**Problem to solve**
Copy the listing from the line with "Click the green Send button" up to and including the line with "click(982, 354)", leaving out the pictures.

**Provided data**
# # # # # # #

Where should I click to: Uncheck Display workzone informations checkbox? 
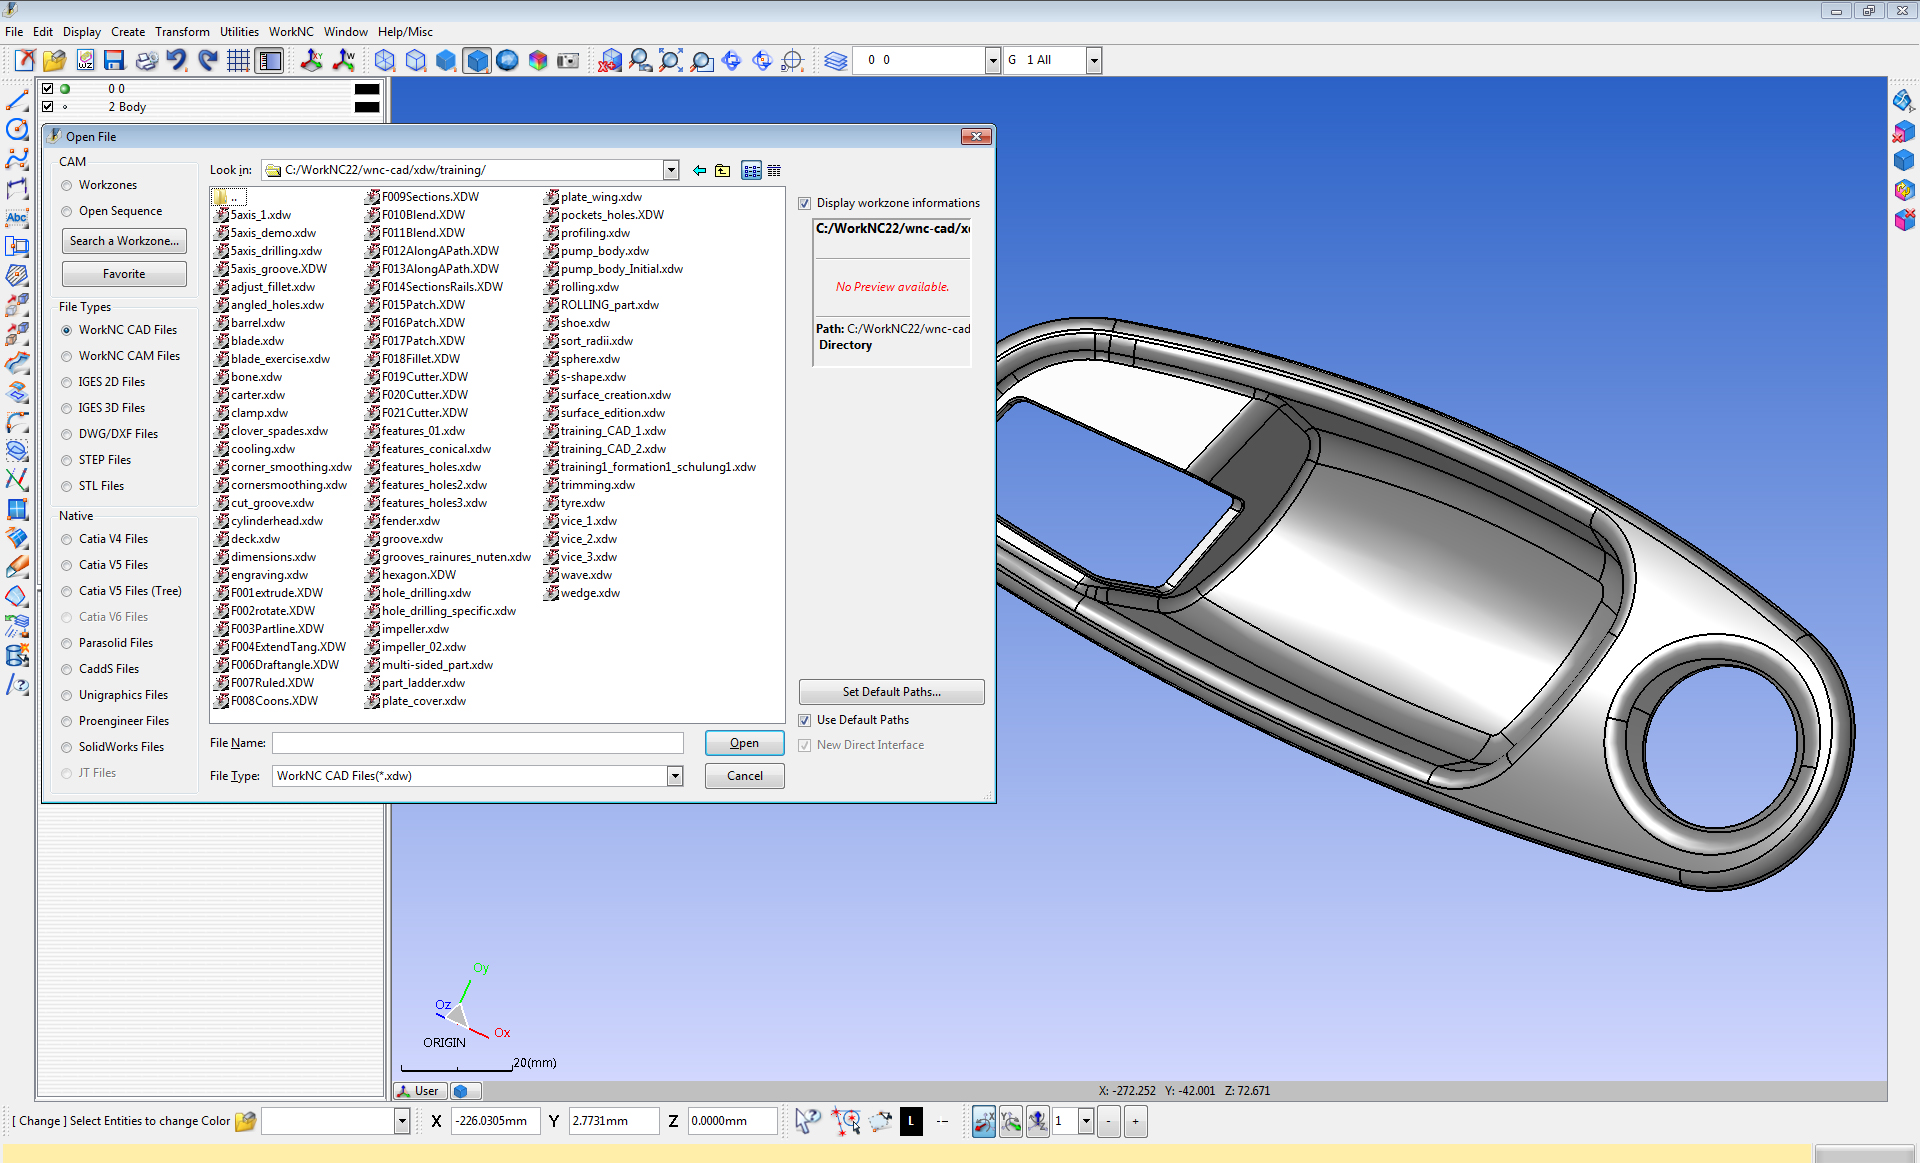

# # # # # # #

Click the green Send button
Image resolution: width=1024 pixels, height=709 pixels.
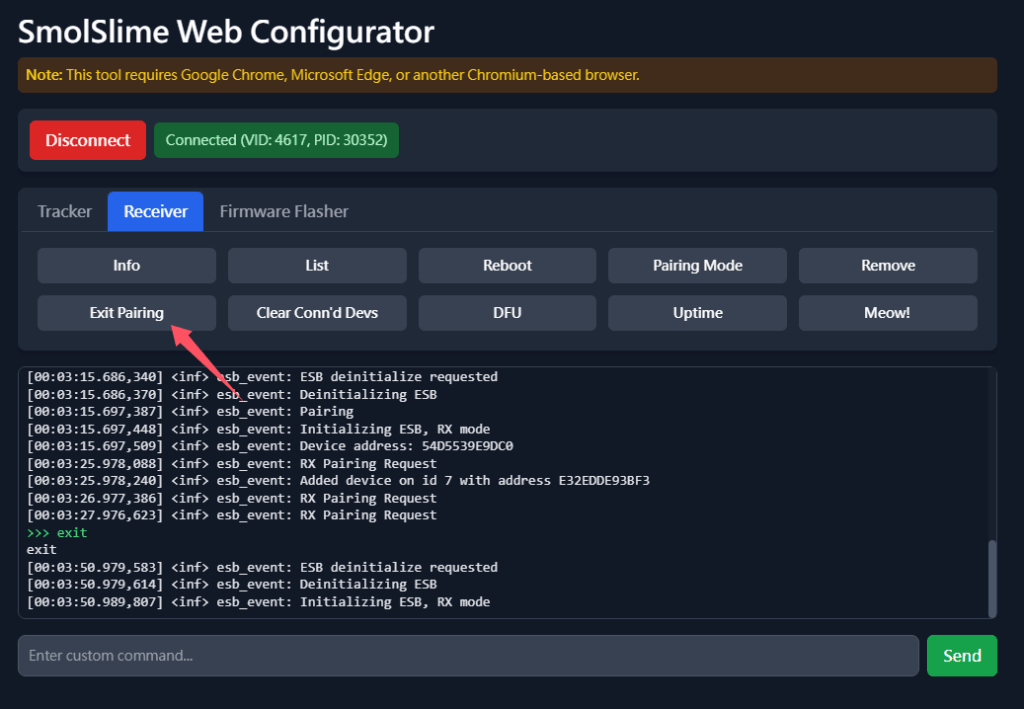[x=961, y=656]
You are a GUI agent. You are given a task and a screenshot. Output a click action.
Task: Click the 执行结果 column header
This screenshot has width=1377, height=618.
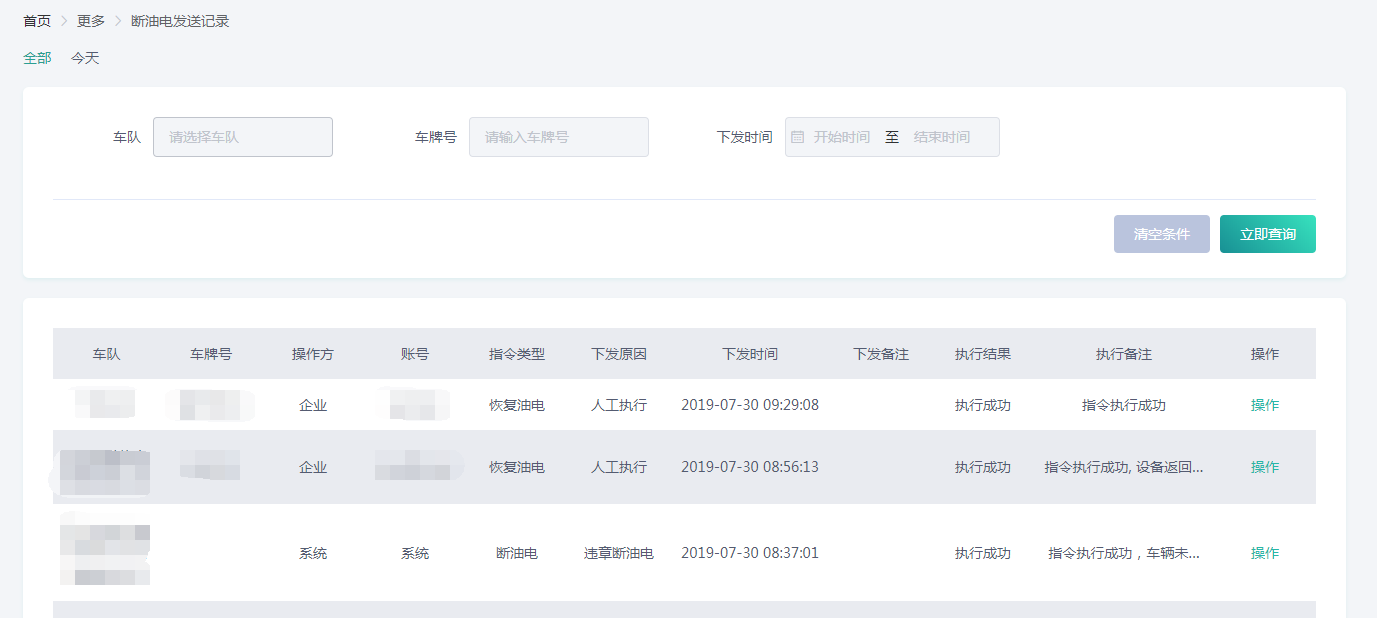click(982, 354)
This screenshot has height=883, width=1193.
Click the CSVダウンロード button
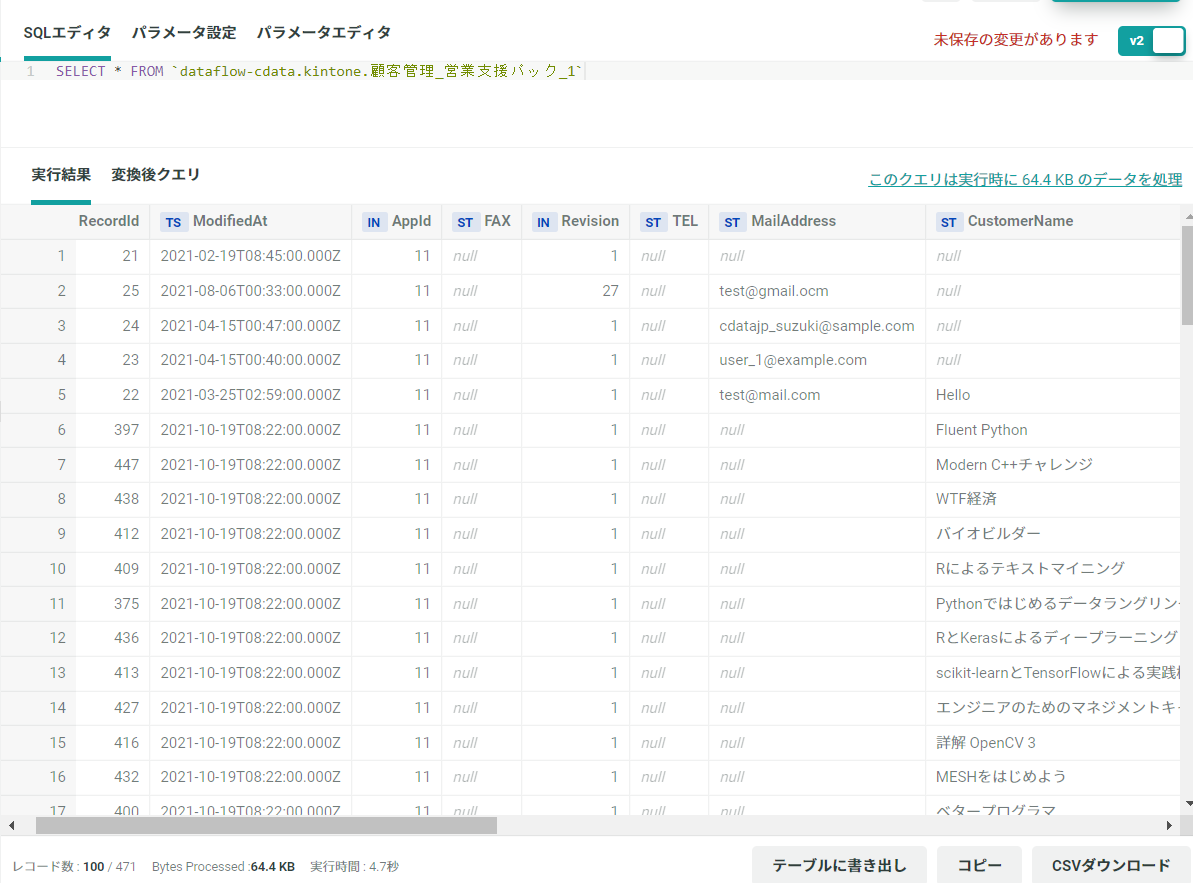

# # # # # # #

**Problem solution**
Click the green Send button
Image resolution: width=1024 pixels, height=709 pixels.
[x=961, y=656]
You are a GUI agent. You are given a task and a screenshot. Output a click action.
Task: Click the 执行结果 column header
This screenshot has width=1377, height=618.
click(982, 354)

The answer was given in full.